If you’re looking for the car that most symbolizes the American spirit, the Chevrolet Corvette might be a logical choice.
That supposition is supported by the latest annual “Made in America” study from the Kogod School of Business at Washington’s American University.
For the past three years, the Corvette has hovered near the top of Kogod’s survey that compares total domestic content of all vehicles sold in the United States.
In fact, the C7 landed at the top of the survey in 2019, but the mid-engine C8 dropped into a tie for third place in 2020.
Now, in the 2021 rankings, the Stingray has moved up a notch to second place, with 86 percent of its content made in the U.S./Canada.
The manual transmission Ford Mustang climbed into first place with 88.5 percent domestic content. The Ford Ranger, which was no. 1 in 2020, dropped to no. 16 due to a reduction in US/Canadian content from 70 percent to 45 percent.
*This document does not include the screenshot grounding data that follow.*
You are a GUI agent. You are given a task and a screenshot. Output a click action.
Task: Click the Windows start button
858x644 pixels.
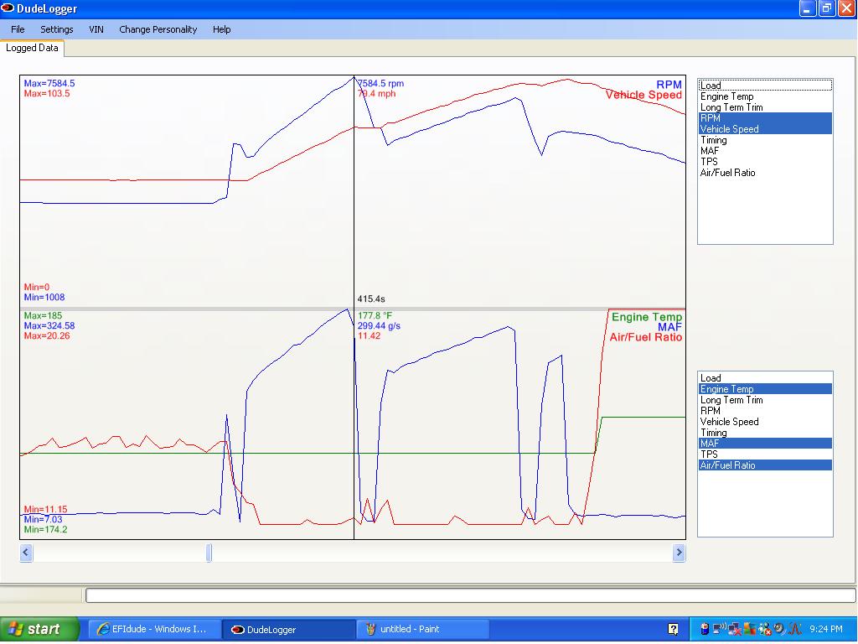pyautogui.click(x=39, y=629)
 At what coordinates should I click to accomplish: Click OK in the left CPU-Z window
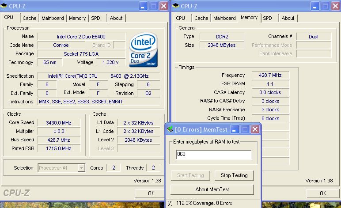click(x=151, y=193)
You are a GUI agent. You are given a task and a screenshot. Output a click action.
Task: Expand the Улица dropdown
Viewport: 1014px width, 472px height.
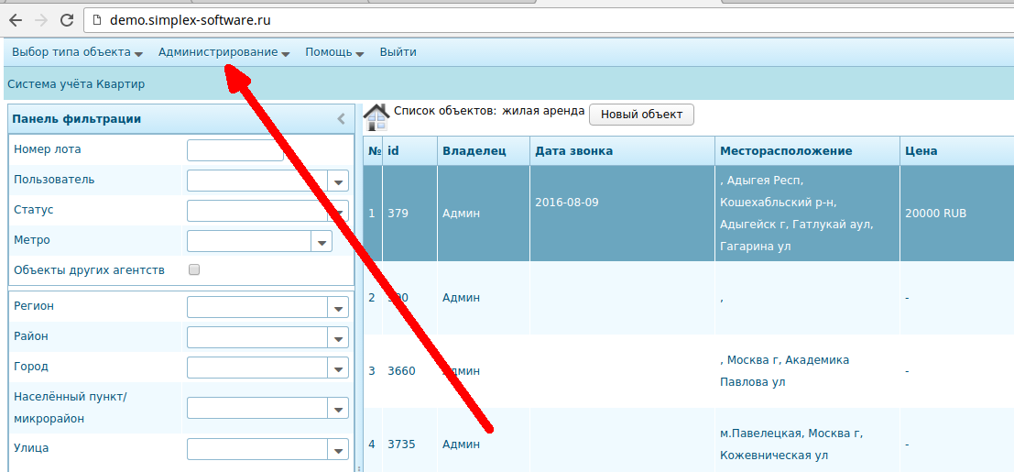tap(338, 450)
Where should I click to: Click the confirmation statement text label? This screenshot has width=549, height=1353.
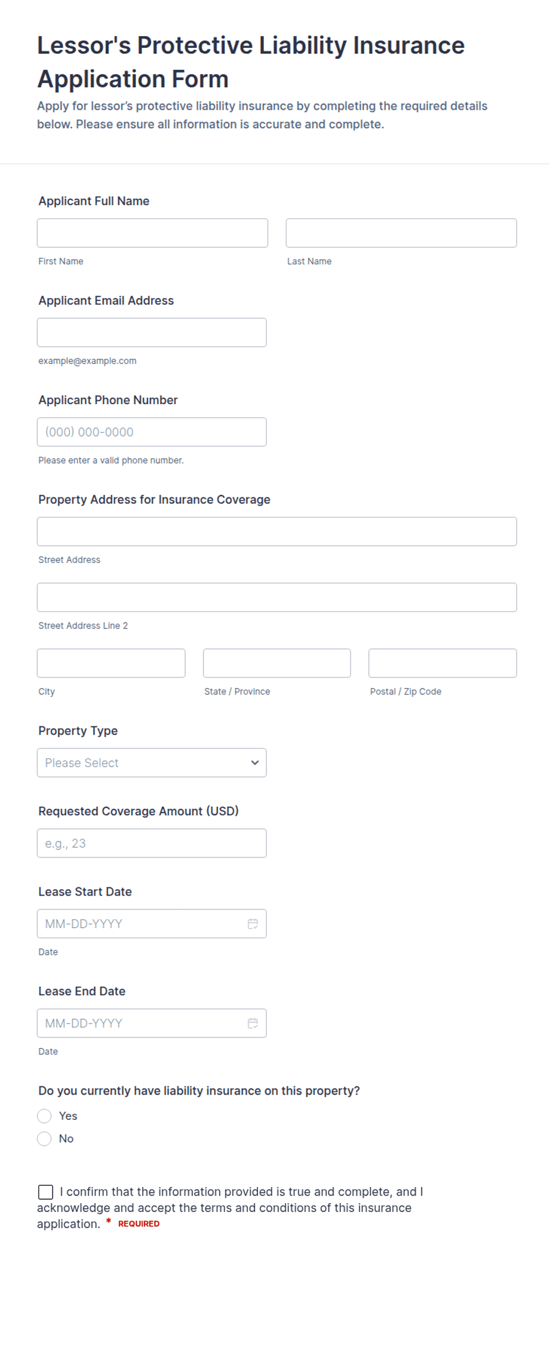[230, 1208]
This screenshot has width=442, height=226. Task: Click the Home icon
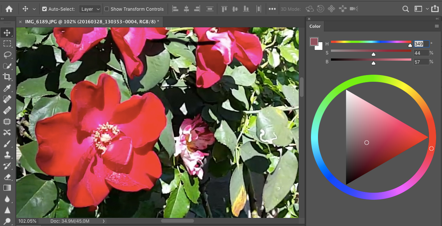9,9
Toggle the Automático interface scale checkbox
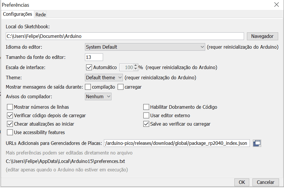This screenshot has height=188, width=284. [x=89, y=67]
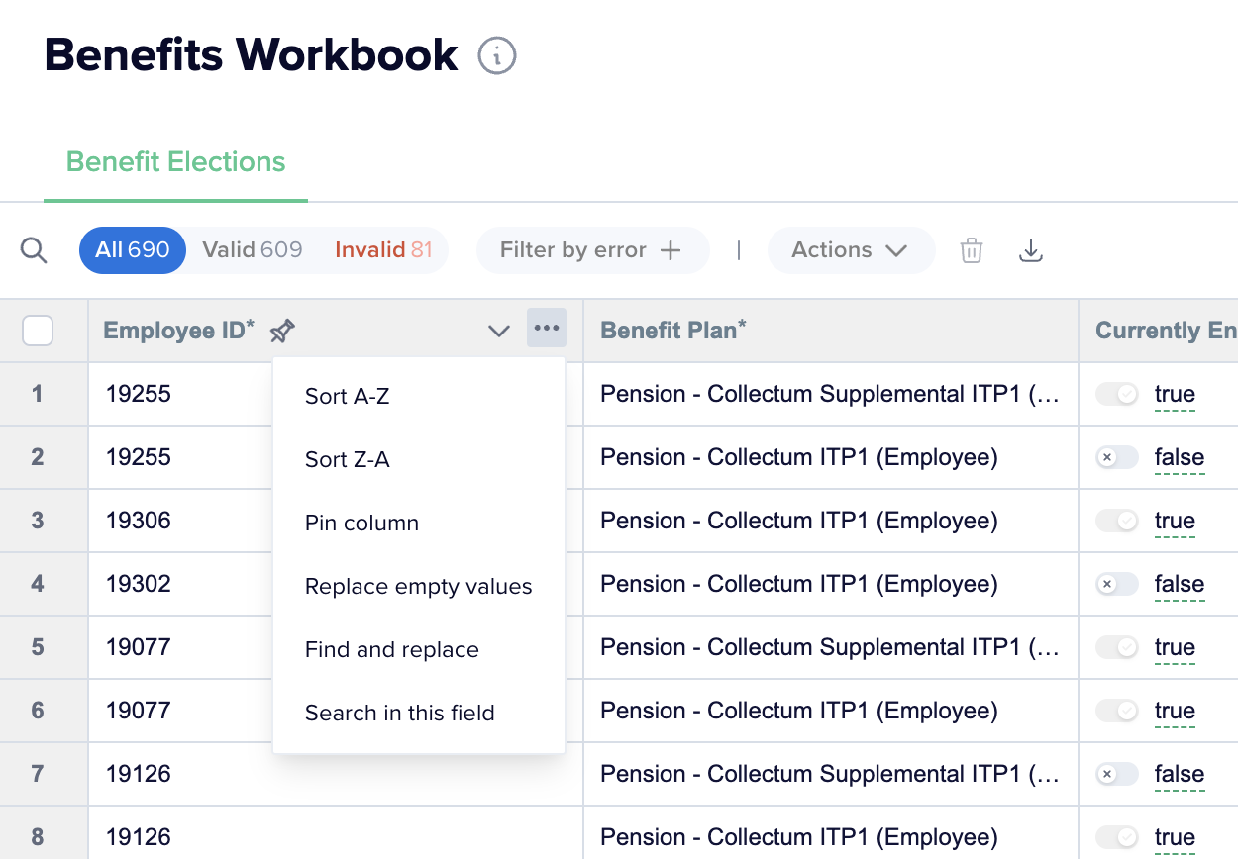Click Employee ID cell 19306 in row 3
The image size is (1238, 859).
(139, 522)
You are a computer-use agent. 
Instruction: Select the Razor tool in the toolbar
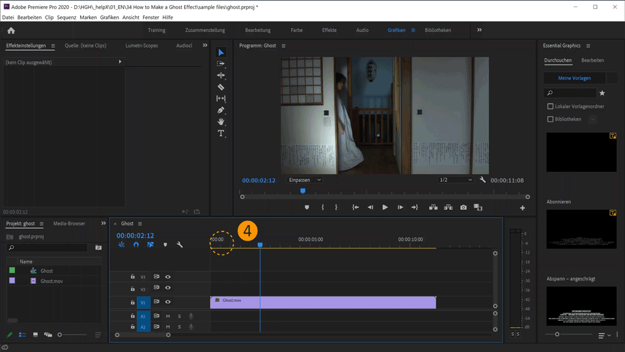(221, 87)
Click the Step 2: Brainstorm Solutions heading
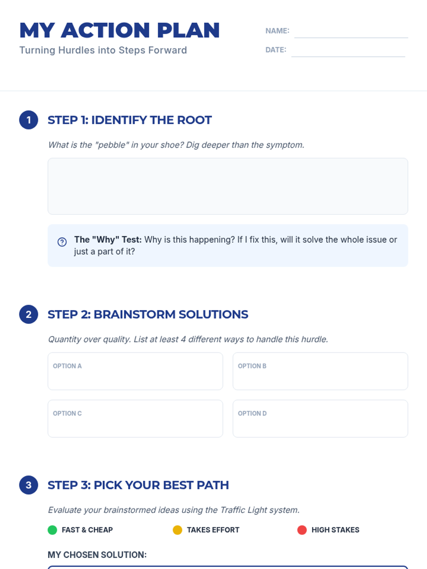427x569 pixels. 148,314
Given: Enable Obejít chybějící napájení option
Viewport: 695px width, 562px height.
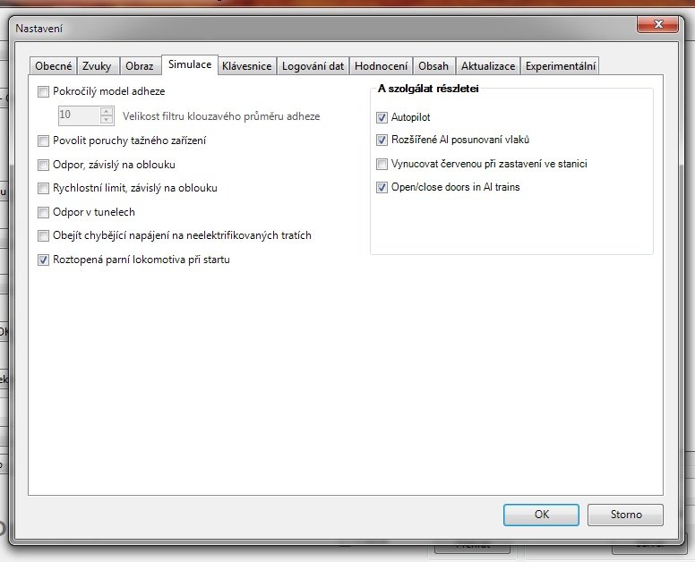Looking at the screenshot, I should tap(44, 236).
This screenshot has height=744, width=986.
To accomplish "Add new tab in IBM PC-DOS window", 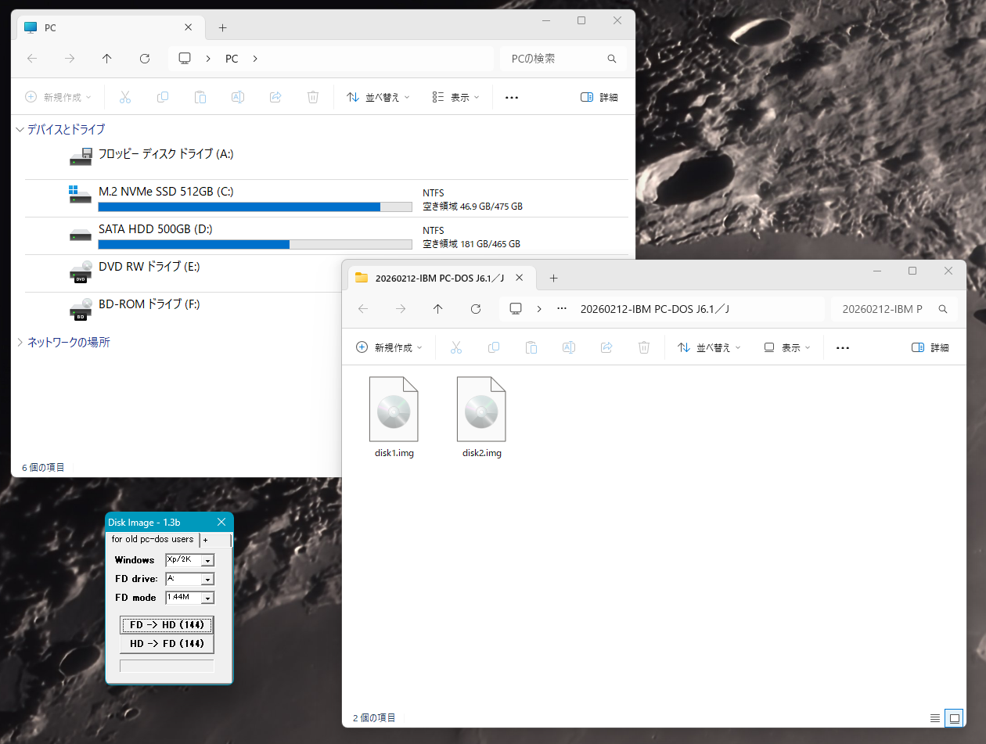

Other GM vehicles among the leaders were gasoline-equipped versions of the Colorado and Canyon pickups in a tie for fifth place with 80 percent domestic content and the automatic transmission version of the Camaro in seventh place with 78.5 percent.
According to Kogod:
Comparing total domestic content for all vehicles sold in the US by brand, irrespective of the location of assembly, … shows the relationship between total domestic content (TDC) for US-assembled vehicles compared to all vehicles in a manufacturer’s product line sold in the US. Honda, GM, Ford, and FCA, for example, average much higher overall TDC than VW and Volvo. This gives an idea of the extent to which manufacturers serve the US market with local production. When looking at average TDC by manufacturers for cars assembled in the US, one finds a high of GM and Ford at over 70 percent and FCA, Honda, Hyundai, Kia, Toyota, and Fiat Chrysler at 65-70 percent. BMW and Volvo reach a low at 35 and 30 percent, respectively. Tesla, which is not in the table, makes all of its cars in the US and has an average TDC of 81 percent. While the trend TDC for cars assembled in the US is consistent over time, both Daimler and Subaru saw significant drops in their average US content. This may be the result of US shortages of parts and components as the impacts of the covid pandemic created significant disruptions in automotive supply chains.